Even though the mountains had been cut down and the valleys spanned with bridges, I had some good climbs in those thirty miles. I came upon a sign to Pikeville, 15 miles. I continued. Up, down, up, down, up, down. Another mileage sign ahead. “Surely I must be in the single digits by now.” I got closer, and it looked like double digits when I was hoping for 9 or 8 miles. “15 miles! Wait a minute. Well, fine. 15 still isn’t that far.” Up, down, up, down, watch out for the debris.” The mile posts were going steadily down. It looked like I had a major climb and descent every mile. Fatigue was setting in along with heat and road weariness. I’m not sure I can do 15 more of these.
Pikeville 8 miles.
“Ok, we’re on our way.”
I passed another sign. Pikeville 7 miles. “What? Ok, fine, 7 miles.”
Up, down.
Pikeville exit, 1 mile.
“Yeah, I made it! I knew there was something screwy out there.”

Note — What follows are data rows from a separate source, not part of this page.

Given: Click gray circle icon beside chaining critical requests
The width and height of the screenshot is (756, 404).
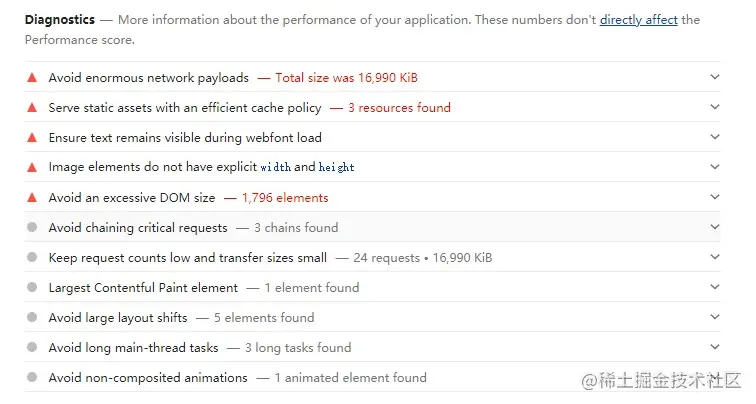Looking at the screenshot, I should click(x=32, y=228).
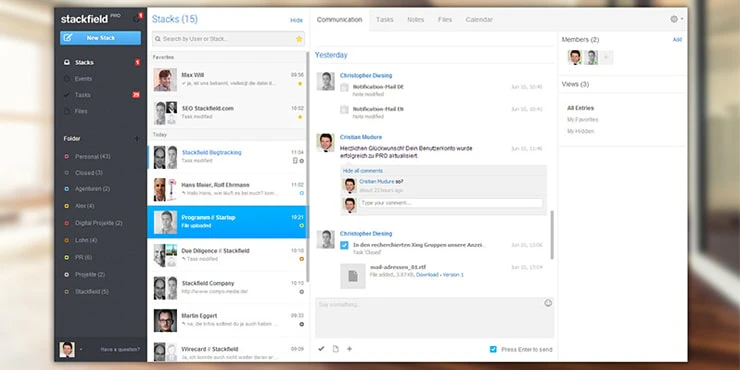Collapse comments with Hide all comments
The height and width of the screenshot is (370, 740).
[x=362, y=171]
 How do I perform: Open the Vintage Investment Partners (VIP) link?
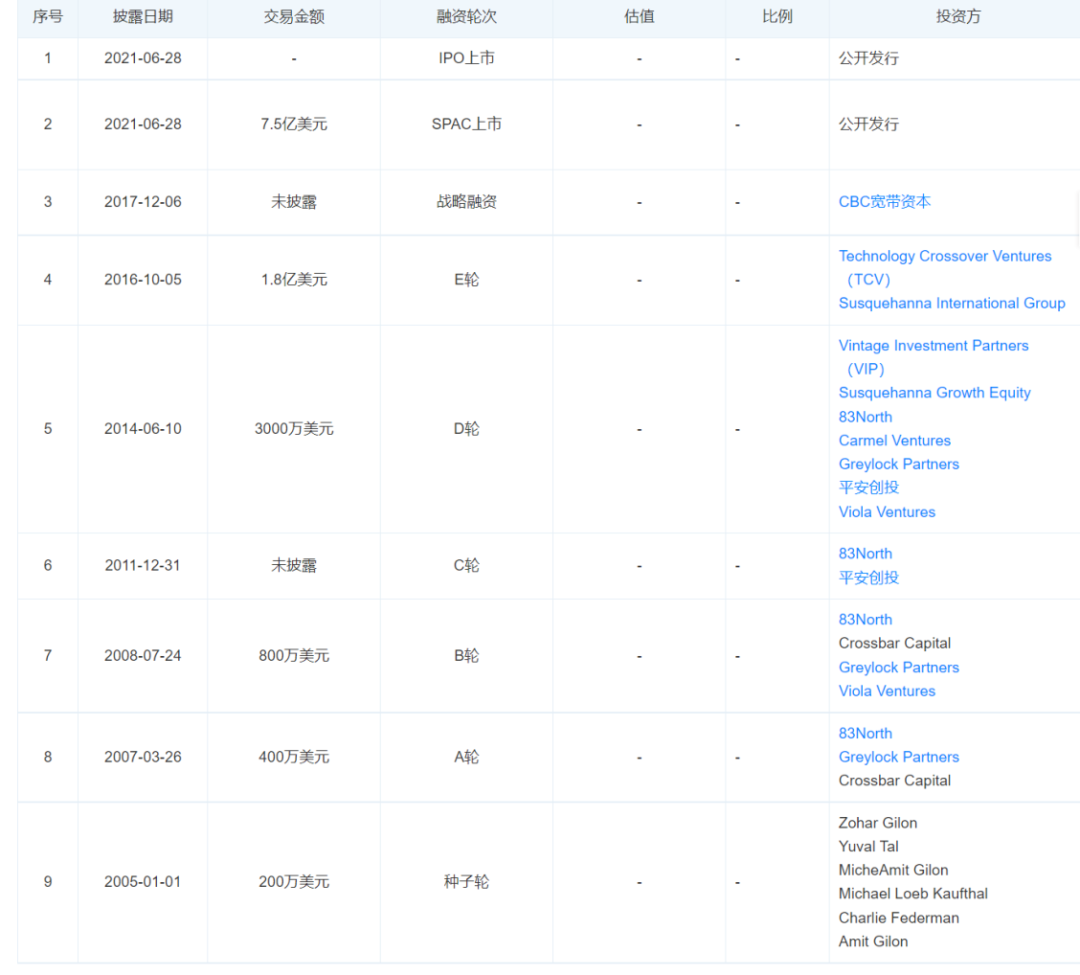click(933, 346)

I couldn’t wait to get off the freeway. Town did not come into view easily though, and I asked directions from someone parked at a bank – a nice man who’s front teeth were rotted off at the gums. He directed me to downtown Pikeville where I came square into the visitor’s center, Pikeville College, the expo center, central park, and post office. I couldn’t find the lodging though. I called a place that sounded reasonable and got directions I couldn’t follow. I ended up back on Google to figure out how to get to the motel. And, I ended up back on the freeway. No way around it, my motel is on the freeway.